══ EXERCISE INPUT ══
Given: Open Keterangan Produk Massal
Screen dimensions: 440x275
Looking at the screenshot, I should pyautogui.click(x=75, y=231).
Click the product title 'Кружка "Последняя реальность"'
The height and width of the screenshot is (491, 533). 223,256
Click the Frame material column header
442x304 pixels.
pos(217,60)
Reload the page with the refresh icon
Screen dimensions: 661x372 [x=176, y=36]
═══
══ EXERCISE INPUT ══
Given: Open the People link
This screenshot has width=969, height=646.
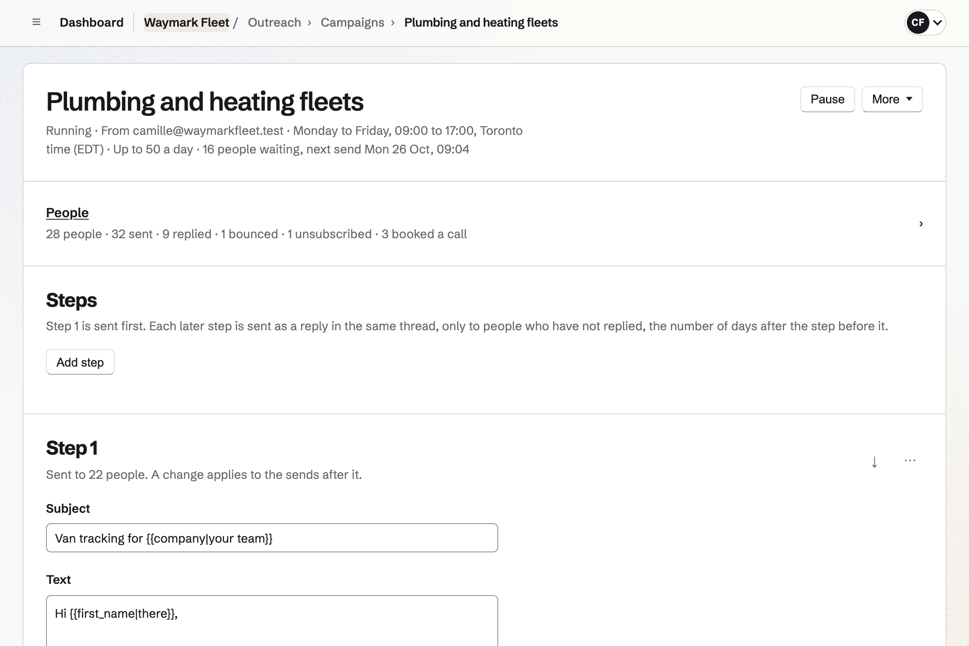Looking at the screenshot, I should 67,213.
═══
══ EXERCISE INPUT ══
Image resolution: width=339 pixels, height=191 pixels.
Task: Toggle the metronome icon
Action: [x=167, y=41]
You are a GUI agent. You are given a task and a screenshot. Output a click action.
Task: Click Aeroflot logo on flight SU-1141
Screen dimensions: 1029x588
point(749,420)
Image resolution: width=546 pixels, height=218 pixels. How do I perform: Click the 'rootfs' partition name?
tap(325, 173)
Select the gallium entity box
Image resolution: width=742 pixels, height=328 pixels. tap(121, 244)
═══
### THE TASK
Read each line of the data and count the ones that include "Open", answering with the number alone.

### FINAL ANSWER
2